> **AUFGABE 1**: Geben Sie den Abschnitt des Textauszugs von „Bug ID: 7103725“ bis „Danke Dir nochmals!“ wörtlich wieder.
> **AUFGABE 2**: Nennen Sie alle Benutzernamen, unter denen im Textauszug Beiträge veröffentlicht wurden.

> **TEXTAUSZUG**:
Leider finde ich im Internet kein Beispiel, wie ich den String genau anpassen muss - reinschreiben muss, um ssl=require oder ssl=authenticate zu verwenden!?

Kann mir vll. jemand diesbezüglich weiterhelfen?

Danke vielmals!


----------



## Niki (17. Okt 2012)

probier mal folgendes aus:

jdbc treiber: jtds-1.2.6.jar

driver: net.sourceforge.jtds.jdbc.Driver
url: jdbc:jtds:sqlserver://<HOST>:1433;DatabaseName=<DB_NAME>;ssl=require

eventuell brauchst du dann noch dieses system property (hängt vom JDK ab):

jsse.enableCBCProtection=false


----------



## turtle (17. Okt 2012)

Versuch mal den FQDN.


----------



## homer65 (17. Okt 2012)

byron1778 hat gesagt.:


> Leider finde ich im Internet kein Beispiel, wie ich den String genau anpassen muss - reinschreiben muss, um ssl=require oder ssl=authenticate zu verwenden!?


Laut Fehlermeldung ist der String gar nicht verkehrt, sondern der JDBC Treiber unterstützt keine Verschlüsselung. Du brauchst einen anderen JDBC Treiber.
Soweit meine Vermutungen.


----------



## byron1778 (17. Okt 2012)

Hallo Euch allen!

Danke, es war genau der Vorschlag von Niki, der zum Erfolg geführt hat!
Alle Anderen haben wir bereits ausprobiert bzw. der falsche JDBC Treiber wäre schon brutal gewesen, aber natürlich haben wir auch das in Erwägung gezogen 

Danke Euch allen, wir suchen schon seit Stunden!

Danke vielmals!

lG


----------



## Niki (18. Okt 2012)

rein aus Interesse, hat das System Property gereicht, oder habt ihr den JDBC Treiber auch ausgetauscht?

Wenn das Property gereicht hat, welchen JDBC Treiber verwendet ihr?


----------



## byron1778 (18. Okt 2012)

Das System Property hat ausgereicht, den JDBC - Treiber haben wir nicht ausgewechselt!
Dafür haben wir dann noch folgenden Eintrag gefunden in der Bug - Liste, vll. interessiert es dich:

Bug ID: 7103725 REGRESSION - 6u29 breaks ssl connectivity using TLS_DH_anon_WITH_AES_128_CBC_SHA

https://access.redhat.com/knowledge/solutions/66829

Danke Dir nochmals!

Ich glaube, wir hätten ewig weitersuchen müssen, bis wir da zu einer Lösung gekommen wären!


----------



## Niki (18. Okt 2012)

gern geschehen!

ja genau durch diesen bug bin ich auf das system property gestoßen. mich hat dieser fehler auch schon einige stunden gekostet, hast glück gehabt dass das bei mir noch nicht allzu lange her war ;-)


----------



## byron1778 (18. Okt 2012)

:lol:

geteiltes Leid ist halbes Leid 

das muss dann telepathie gewesen sein!


----------

Einträge aus einer Sammlung, auszugsweise:
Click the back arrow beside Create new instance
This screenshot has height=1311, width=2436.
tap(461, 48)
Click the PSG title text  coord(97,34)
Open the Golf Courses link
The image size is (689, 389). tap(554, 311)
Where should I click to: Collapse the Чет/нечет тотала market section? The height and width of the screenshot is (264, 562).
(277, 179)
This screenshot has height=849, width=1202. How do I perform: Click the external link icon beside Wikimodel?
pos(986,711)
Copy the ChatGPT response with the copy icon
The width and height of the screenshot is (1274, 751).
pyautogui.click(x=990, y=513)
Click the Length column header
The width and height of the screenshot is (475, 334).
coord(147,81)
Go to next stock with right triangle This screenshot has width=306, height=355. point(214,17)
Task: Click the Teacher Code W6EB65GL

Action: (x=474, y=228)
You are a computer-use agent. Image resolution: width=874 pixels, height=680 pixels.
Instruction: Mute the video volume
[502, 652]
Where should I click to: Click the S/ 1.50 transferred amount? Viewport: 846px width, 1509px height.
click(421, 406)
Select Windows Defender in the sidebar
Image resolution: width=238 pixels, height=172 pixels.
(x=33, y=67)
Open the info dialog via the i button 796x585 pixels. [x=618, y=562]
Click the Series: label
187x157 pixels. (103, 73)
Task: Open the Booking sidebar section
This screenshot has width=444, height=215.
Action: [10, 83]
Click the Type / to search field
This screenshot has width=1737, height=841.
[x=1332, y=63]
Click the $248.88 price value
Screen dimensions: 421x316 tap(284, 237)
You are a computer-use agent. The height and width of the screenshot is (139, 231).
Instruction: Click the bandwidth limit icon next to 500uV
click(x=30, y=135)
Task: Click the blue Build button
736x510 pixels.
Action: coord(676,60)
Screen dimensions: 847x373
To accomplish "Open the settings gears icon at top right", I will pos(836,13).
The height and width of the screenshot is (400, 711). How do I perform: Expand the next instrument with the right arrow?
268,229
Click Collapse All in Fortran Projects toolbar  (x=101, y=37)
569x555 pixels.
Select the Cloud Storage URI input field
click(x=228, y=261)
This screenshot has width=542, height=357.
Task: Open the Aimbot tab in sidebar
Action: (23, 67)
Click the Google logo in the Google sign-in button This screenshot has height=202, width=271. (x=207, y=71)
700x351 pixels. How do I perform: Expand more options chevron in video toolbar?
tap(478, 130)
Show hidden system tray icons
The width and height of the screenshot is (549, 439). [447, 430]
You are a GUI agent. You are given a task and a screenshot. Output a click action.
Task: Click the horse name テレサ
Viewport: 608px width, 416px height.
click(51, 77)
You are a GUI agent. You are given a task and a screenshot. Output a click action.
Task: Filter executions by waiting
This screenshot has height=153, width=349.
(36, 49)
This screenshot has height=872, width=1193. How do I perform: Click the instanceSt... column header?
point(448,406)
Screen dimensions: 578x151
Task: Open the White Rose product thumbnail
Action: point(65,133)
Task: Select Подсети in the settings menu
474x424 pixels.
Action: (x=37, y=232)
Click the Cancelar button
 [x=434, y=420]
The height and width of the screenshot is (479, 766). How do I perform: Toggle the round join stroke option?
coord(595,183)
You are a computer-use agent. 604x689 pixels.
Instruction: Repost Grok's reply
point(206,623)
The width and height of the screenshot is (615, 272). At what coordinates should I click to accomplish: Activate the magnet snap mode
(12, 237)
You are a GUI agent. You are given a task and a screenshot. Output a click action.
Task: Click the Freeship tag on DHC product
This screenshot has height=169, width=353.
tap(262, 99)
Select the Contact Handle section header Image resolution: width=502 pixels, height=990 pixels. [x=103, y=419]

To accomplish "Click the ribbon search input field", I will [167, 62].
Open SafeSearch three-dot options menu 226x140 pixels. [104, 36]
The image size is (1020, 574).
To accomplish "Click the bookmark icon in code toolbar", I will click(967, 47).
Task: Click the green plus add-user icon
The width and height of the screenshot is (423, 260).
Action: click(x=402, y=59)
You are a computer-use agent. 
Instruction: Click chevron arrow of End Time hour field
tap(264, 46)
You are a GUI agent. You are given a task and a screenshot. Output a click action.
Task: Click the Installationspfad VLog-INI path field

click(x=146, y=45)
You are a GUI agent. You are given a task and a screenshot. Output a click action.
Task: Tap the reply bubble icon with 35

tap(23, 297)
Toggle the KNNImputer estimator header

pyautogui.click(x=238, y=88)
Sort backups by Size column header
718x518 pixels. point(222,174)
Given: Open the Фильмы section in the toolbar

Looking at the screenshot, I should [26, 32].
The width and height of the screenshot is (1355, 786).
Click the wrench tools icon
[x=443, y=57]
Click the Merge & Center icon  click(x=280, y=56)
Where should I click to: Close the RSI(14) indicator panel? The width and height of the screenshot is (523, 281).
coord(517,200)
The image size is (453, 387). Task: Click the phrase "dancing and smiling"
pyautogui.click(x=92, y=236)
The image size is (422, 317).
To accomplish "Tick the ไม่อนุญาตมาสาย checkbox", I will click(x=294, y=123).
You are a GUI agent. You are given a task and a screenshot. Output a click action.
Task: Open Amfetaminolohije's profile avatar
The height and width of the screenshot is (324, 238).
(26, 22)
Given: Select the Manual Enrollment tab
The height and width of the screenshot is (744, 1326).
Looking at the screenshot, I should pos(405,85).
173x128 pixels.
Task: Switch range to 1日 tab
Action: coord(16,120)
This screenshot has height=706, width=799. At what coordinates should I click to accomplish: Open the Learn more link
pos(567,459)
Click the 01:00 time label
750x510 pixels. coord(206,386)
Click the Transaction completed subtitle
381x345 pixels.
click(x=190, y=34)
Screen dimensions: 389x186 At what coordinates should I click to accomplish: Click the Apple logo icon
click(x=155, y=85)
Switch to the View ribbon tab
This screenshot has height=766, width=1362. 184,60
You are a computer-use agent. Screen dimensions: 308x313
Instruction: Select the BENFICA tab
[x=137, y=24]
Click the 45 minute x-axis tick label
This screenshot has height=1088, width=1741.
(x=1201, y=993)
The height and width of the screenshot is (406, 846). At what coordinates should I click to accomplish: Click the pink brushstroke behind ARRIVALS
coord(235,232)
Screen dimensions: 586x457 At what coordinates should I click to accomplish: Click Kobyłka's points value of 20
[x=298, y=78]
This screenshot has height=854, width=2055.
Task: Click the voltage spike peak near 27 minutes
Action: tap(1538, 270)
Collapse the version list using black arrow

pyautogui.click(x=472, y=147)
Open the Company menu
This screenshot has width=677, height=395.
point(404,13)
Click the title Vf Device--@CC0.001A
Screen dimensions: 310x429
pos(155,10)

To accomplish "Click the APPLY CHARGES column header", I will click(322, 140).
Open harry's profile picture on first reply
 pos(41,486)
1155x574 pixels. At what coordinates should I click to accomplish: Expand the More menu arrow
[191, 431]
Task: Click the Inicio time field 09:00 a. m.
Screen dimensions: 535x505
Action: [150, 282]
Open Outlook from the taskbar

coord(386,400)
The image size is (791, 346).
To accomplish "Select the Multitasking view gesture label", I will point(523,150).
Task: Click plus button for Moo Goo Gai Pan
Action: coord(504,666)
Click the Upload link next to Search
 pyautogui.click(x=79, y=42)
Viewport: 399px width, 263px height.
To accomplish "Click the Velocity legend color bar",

> **VOLLSTÄNDIGE ANTWORT 1**:
Bug ID: 7103725 REGRESSION - 6u29 breaks ssl connectivity using TLS_DH_anon_WITH_AES_128_CBC_SHA

https://access.redhat.com/knowledge/solutions/66829

Danke Dir nochmals!

> **VOLLSTÄNDIGE ANTWORT 2**: Niki, turtle, homer65, byron1778